At the start of the film, Movies in the Moonlight founder Frank Zagarino urged people to stay at their cars and not mingle in groups. Many of the movie-goers chose to stay in their vehicles, with some opening up hatchbacks or sitting in pickup beds. A handful of carloads sat in folding chairs next to their automobiles.
From my vantage point, it was a slam dunk event. The only hiccups I heard about was an arrival line that developed on Sound Avenue, but those of us who showed up early were led to a waiting area and soon after led directly to our spots, where we waited for it to get dark enough for the movie to start.
The film was shown on a double-sided screen, to bring people closer to the action. The audio was transmitted through our car stereos.
The promotion to donate to CAST was highly visible and easy to do. It was optional, but I sure hope people gave back and it was a success for this important community organization, which helps low-income families meet basic needs like nutrition, learning and more.
One unfortunate situation, Mr. Zagarino was eager to note, was the arrival of a competitor movie business that handed out fliers advertising their services, leaving the impression they were behind the event and not the local businessman who generously donated his staff and equipment as a giveback to his community. His and Mr. Pawlowski’s efforts were appreciated as cars honked in support at the end of the night.
I’ve been to a handful of Movies in the Moonlight screenings over the years and it really is such a cool business, one that could be even more important in these times.
With movie theaters closed, maybe drive-ins will make a comeback? And I don’t think you need the full old-school experience with a snack bar. The idea that people might pair their movie with food from a nearby restaurant that could use the boost right now is appealing. And it could be a good way to continue to get people out of the house and into some of the more underutilized park spaces or even to farms or other business with open spaces. I know several more screenings are in the works at different locations here on the North Fork.

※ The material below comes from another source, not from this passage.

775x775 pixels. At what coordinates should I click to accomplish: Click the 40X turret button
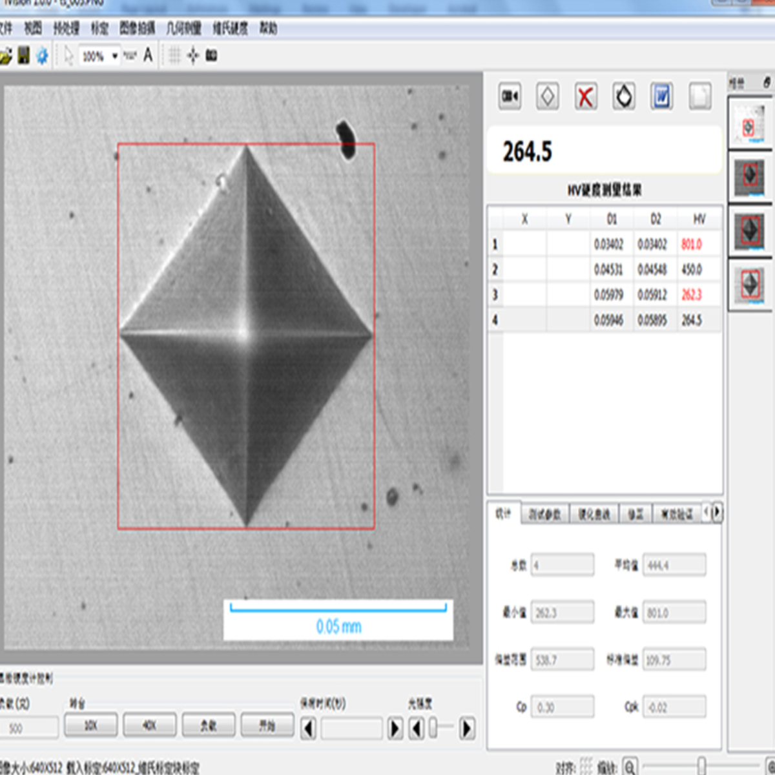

I feel fortunate during this pandemic that my family hasn’t suffered as much as others these past few months. We have our jobs, our health, there really isn’t much to complain about. I feel a little guilty when I do.
This whole experience has brought us closer, even if my wife and I are working harder than ever right now. There was a moment during Wednesday’s event when I felt as close as ever to my kids.
My 4-year-old daughter, spooked a bit by “The Goonies,” crawled up onto my lap and buried her head into my heart. My son shifted his pillow from up against the passenger door to my right shoulder. I looked down and kissed both their foreheads.
On the ride home, my daughter told me she’s not going to look next time Mikey lifts One-Eyed Jack’s eyepatch to reveal how he got his nickname, but she does want to see the movie again.
“I want to watch Goonies every day forever,” she said.
That’s the power of the movies and it’s fun to see the joy in my own kids. That’s something I could watch … every day forever.